- [WHAT THE TASK ASKS] Write out every line of the material below word for word, leaving out the pictures.

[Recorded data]
○ ○ ○
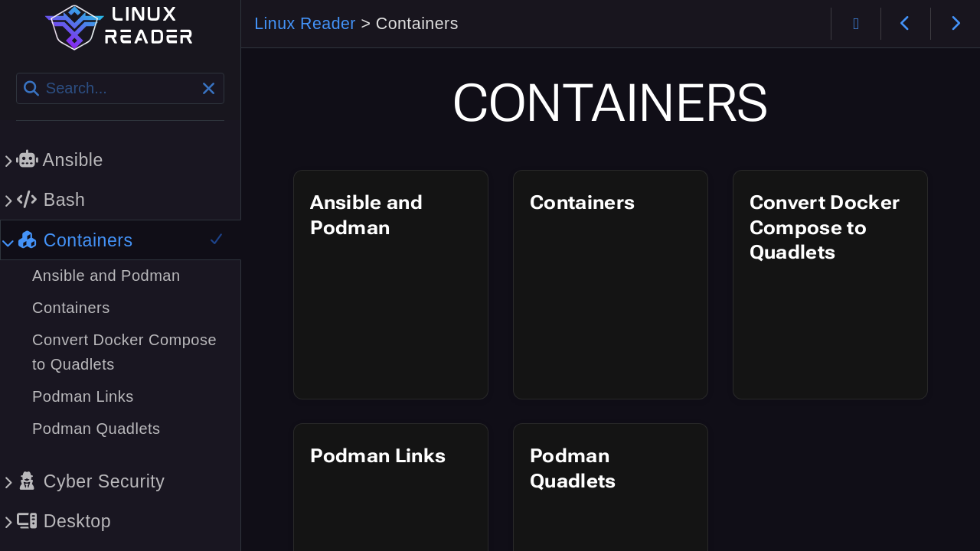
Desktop (64, 521)
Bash (51, 200)
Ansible (60, 160)
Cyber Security (90, 481)
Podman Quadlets (573, 468)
○ ○ ○
- [WRITTEN ANSWER]
Desktop (64, 521)
Bash (51, 200)
Ansible (60, 160)
Cyber Security (90, 481)
Podman Quadlets (573, 468)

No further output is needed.